Can'ın elinden nefis Antakya kahvaltısı |
Kemerli Antakya sokakları |
Antakya'da ki binaların birbirinden güzel kapılarından ikisi |
Gezi direnişinde kaybettiklerimizin acısını en çok yaşayan şehir kuşkusuz birçok evladı öldürülen Antakya |
Abdocan'ın vurulduğu yerde hatırası yaşatılıyor |
Ahmet Atakan'ın katledildiği sokak |
Kilise çanı ve minare, Antakya'nın en meşhur karelerinden |
Affan Kahvesi'nin meşhur tatlısı Haytalı |
Antakya'nın temel besinlerinden bakla ezmesi, humus, tuzlu yoğurt ve muhammara |
İlgi çekici pencere tasarımları ve Bambina |
Antakya'da kahve çay bardağında içiliyor ve adı "süvari" |
Bir Şubat günü tişörtle gezip orgazmik lezzetler tatmak için
en ideal yer olan Antakya’ya bir iş çıkışı birası içilirken verilen anlık bir
karar üzerine vardık.
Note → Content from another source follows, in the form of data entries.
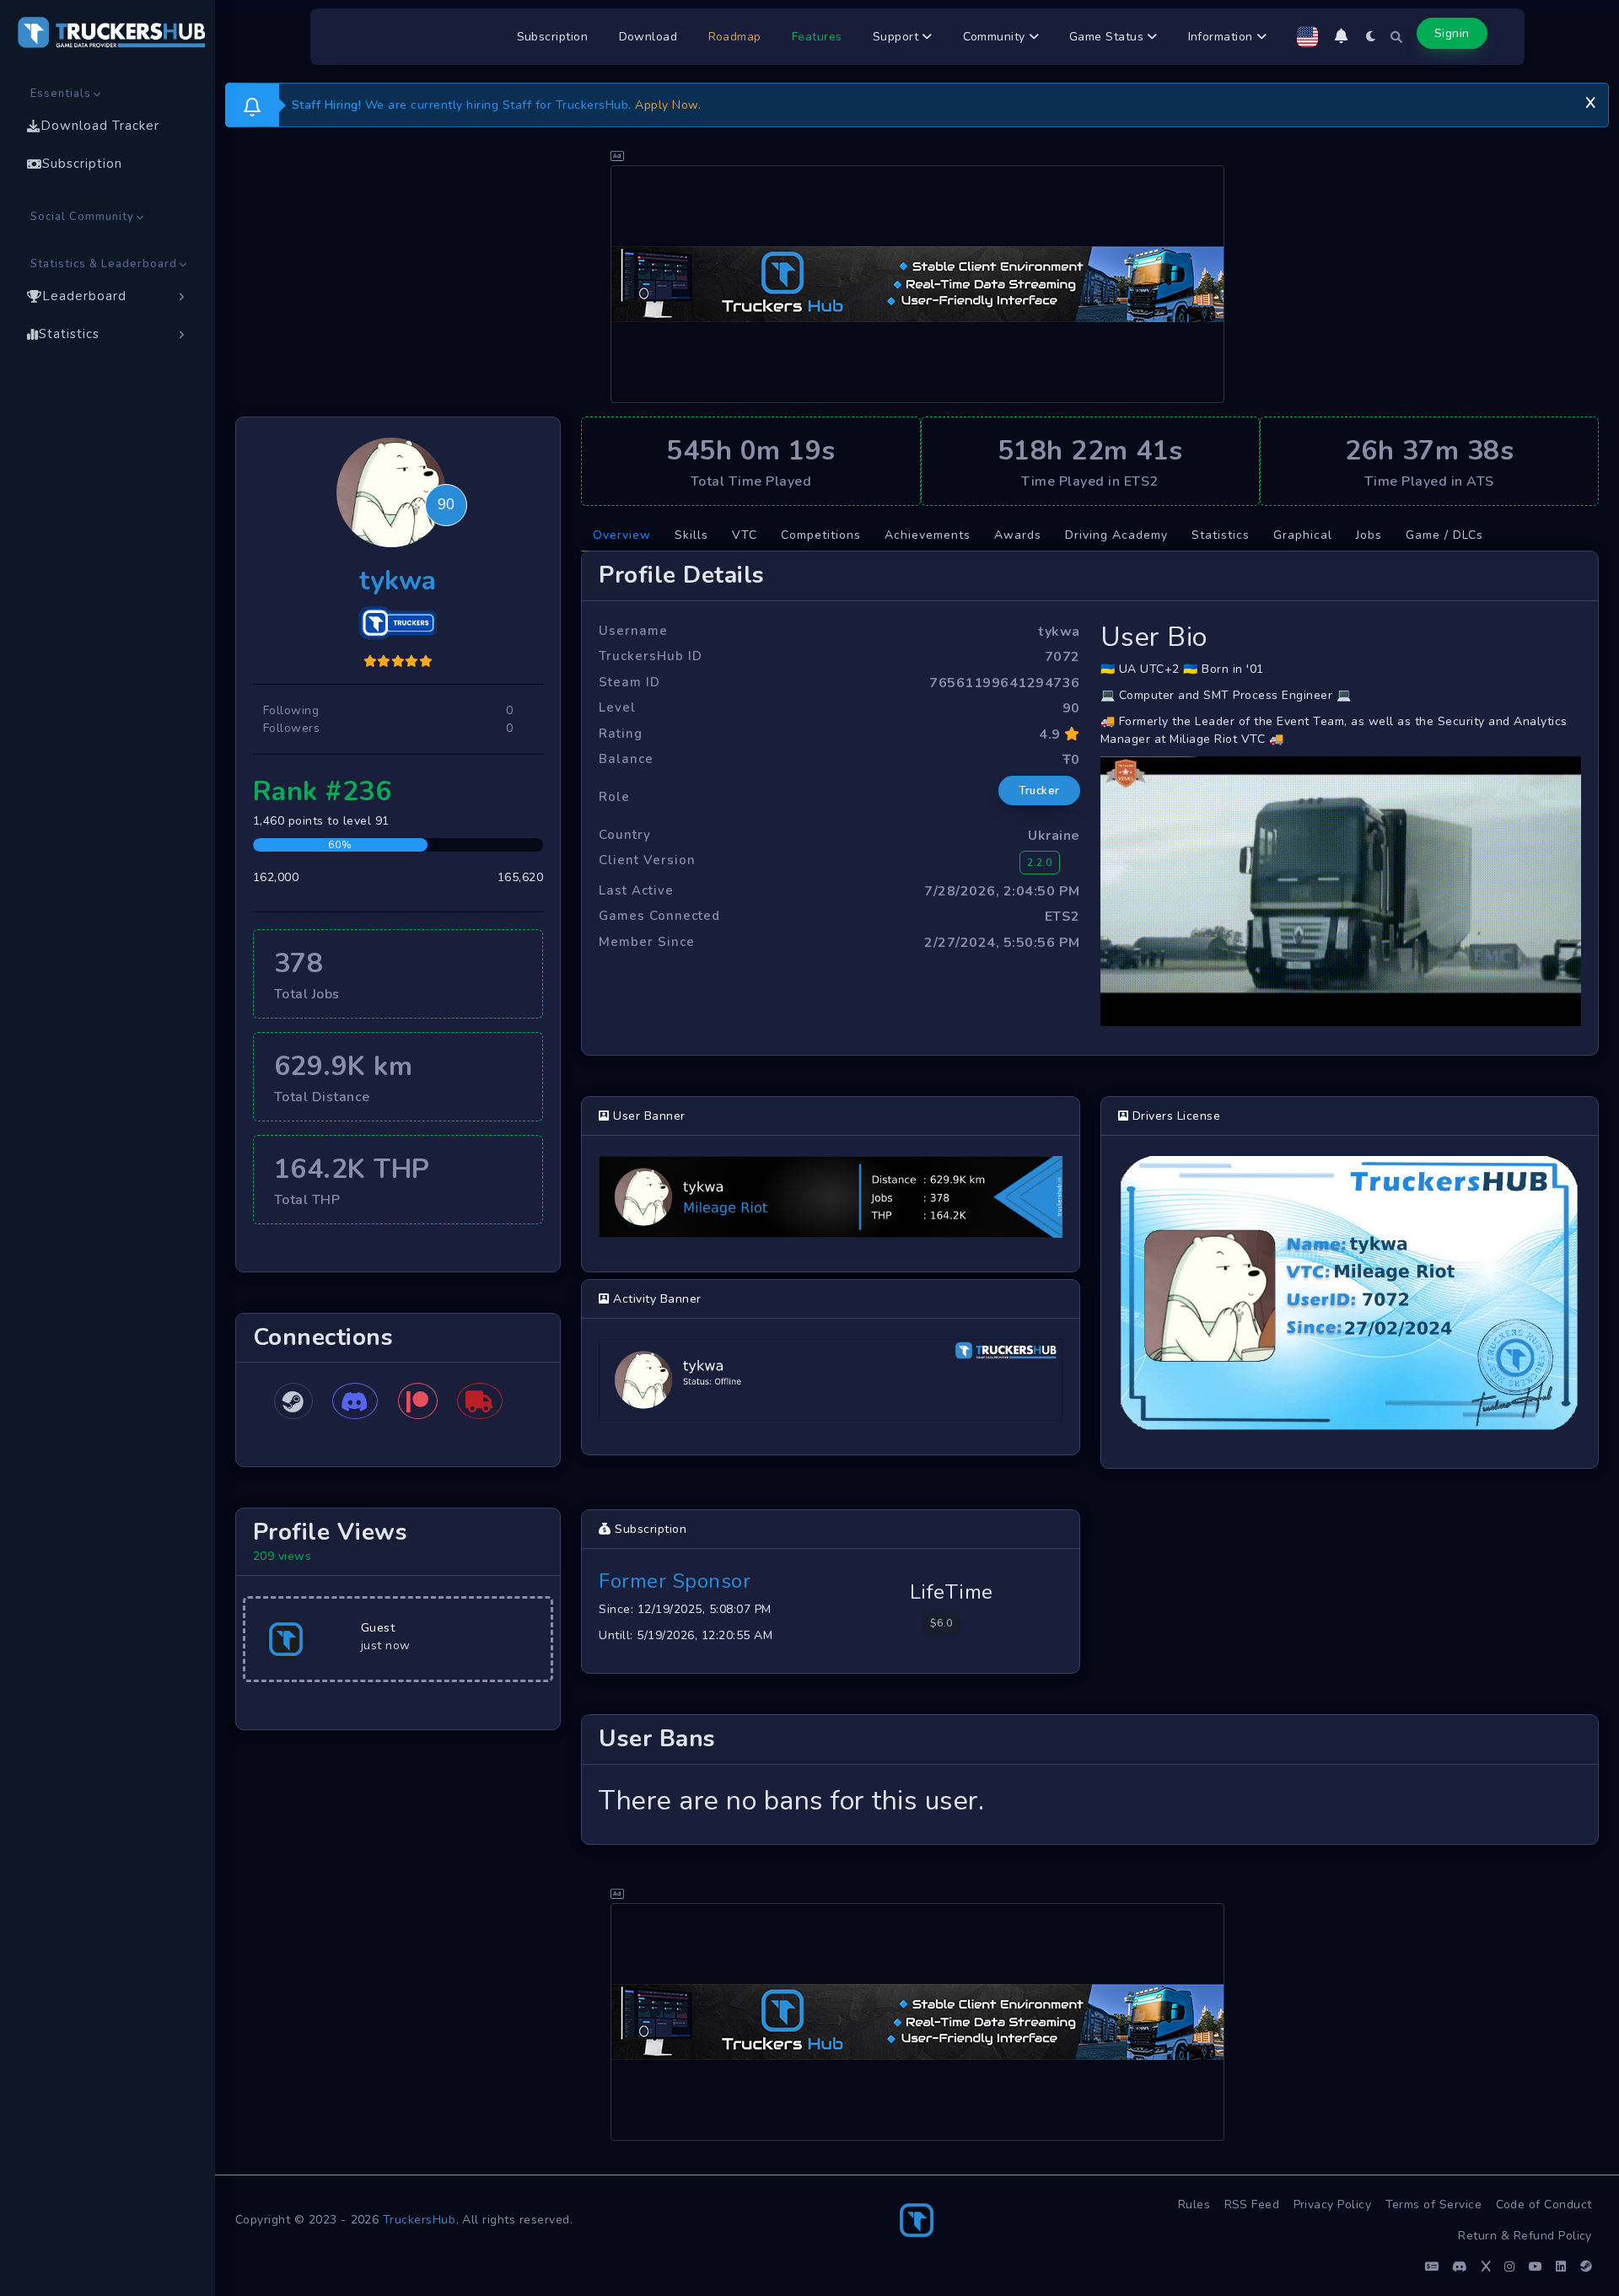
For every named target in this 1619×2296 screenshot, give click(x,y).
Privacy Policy (1333, 2205)
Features (817, 37)
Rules (1194, 2205)
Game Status (1108, 37)
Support (897, 37)
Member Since (647, 941)
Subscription (553, 37)
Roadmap (735, 37)
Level (617, 707)
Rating (621, 733)
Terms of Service (1433, 2205)
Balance (626, 758)
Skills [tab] (691, 535)
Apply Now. (668, 105)
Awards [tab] (1017, 535)
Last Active (636, 890)
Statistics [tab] (1220, 535)
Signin (1452, 33)
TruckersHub (419, 2220)
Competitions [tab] (821, 535)
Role (614, 796)
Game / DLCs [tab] (1444, 535)
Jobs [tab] (1369, 535)
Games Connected (659, 915)
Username (633, 630)
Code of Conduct (1544, 2205)
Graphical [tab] (1302, 535)
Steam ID (629, 682)
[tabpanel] (1090, 1198)
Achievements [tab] (928, 535)
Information (1222, 37)
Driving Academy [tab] (1116, 535)
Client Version (647, 860)
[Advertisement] (917, 284)
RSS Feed (1252, 2205)
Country (625, 834)
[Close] (1590, 100)
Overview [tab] (622, 535)
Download (648, 37)
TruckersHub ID (650, 656)
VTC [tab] (744, 535)
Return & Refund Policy (1525, 2236)
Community (996, 37)
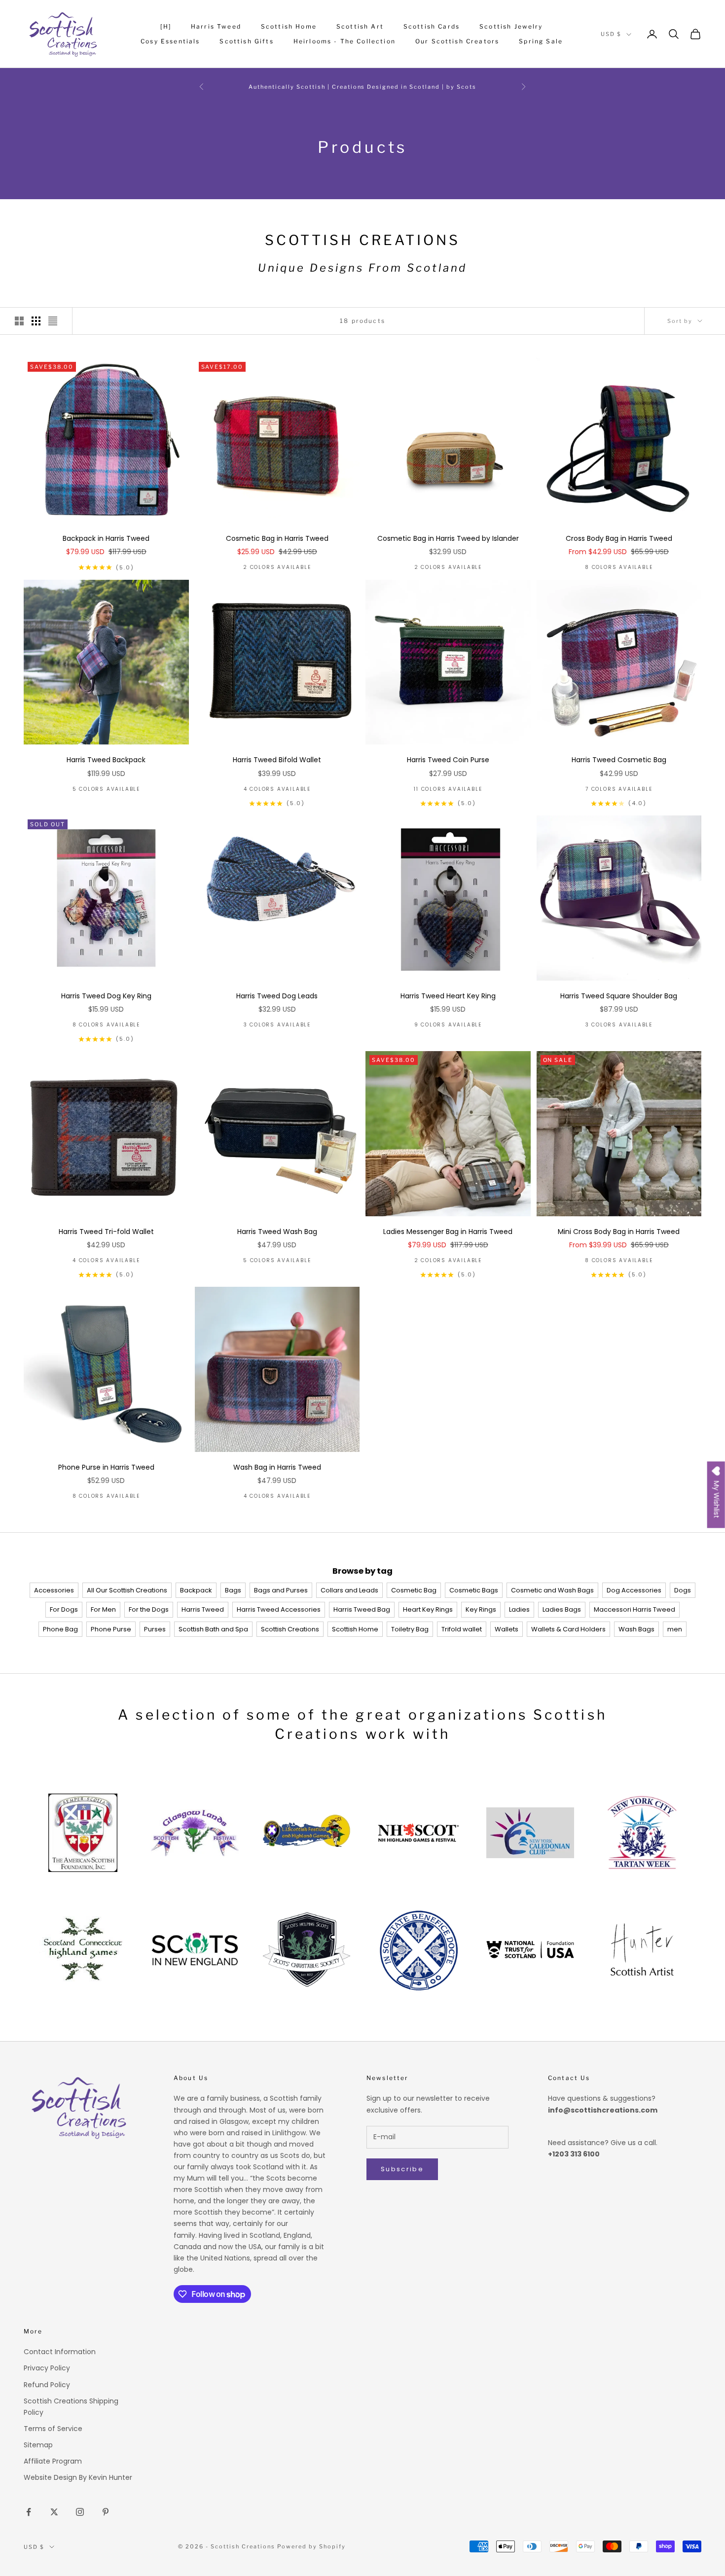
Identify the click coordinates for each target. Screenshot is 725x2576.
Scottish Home (289, 26)
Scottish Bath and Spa (213, 1629)
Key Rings (481, 1609)
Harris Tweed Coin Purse (448, 760)
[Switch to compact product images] (52, 321)
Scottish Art (360, 26)
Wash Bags (636, 1629)
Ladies (519, 1609)
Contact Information (60, 2352)
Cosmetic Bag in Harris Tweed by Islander (448, 538)
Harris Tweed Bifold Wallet (277, 760)
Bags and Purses (281, 1590)
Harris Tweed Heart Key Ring (448, 996)
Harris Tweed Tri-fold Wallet (106, 1231)
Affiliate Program (53, 2461)
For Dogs (64, 1609)
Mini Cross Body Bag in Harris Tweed (619, 1231)
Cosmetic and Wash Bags (552, 1590)
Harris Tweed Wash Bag (277, 1231)
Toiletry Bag (410, 1629)
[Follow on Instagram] (80, 2512)
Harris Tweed (216, 26)
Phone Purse (111, 1629)
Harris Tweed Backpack (106, 760)
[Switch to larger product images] (19, 321)
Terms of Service (53, 2429)
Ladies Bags (562, 1609)
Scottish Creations (290, 1629)
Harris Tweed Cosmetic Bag (619, 760)
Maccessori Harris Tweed (634, 1609)
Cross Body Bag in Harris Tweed (619, 538)
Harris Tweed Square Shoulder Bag (618, 996)
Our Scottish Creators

Tabii vardık derken o kadar kolay olmadı bu varış, keza
yol arkadaşım Gamze’nin (nam-ı diğer Bambina) ufak çaplı bir uçak korkusu
gelişmişti son zamanlarda. Neyse ki her derdin bir devası olduğu üzere bu
soruna da çareyi bir şişe Cointreau’da bulduk. Henüz uçağa binmeden uçuşa geçen
Bambina’da uçak korkusundan zerre iz kalmamıştı. Hatta o kadar rahatladı ki
bizi terminalden uçağa taşıyan otobüsten inip kabine çıkan merdivenlere olan üç
metrelik mesafede bir de keyif sigarası içmek istediğine karar verip sigarasını
yakmasıyla gerek yerde gerek uçakta ne kadar görevli varsa Gamze’ye doğru
koşmaları bir oldu. Bir nefes çekip attığı sigarasını uçağı havaya uçurmadan
gayet ustaca ayağıyla söndürmesiyle uçaktaki 138 yolcu ve görevlilerin cık cık
sesleri ve kafa sallamaları eşliğinde uçağa binip koltuğumuza kurulduk. Bol
duygu patlamaları ve sohbetle geçen bir yolculuktan sonra Antakya’ya
vardığımızda güzel insanlar Can ve eşi Sevgiyle buluştuk. Pek acıkmış
olmamamıza rağmen Antakya’da geçireceğimiz her dakikayı eşsiz lezzetlerini
tatmak adına değerlendirmek için “çerez niyetine çıt çıt atıştırmalık” bir
şeyler yemek için Abdo döner’e uğradık. Ayaklarımızın yere basmasına rağmen
kafalarımız hala bulutlarda gezindiği için yediğimizden çok bir şey anlamasak
da dört günlük yemek maratonumuza bir giriş yapıp dinlenmek üzere eve geçtik.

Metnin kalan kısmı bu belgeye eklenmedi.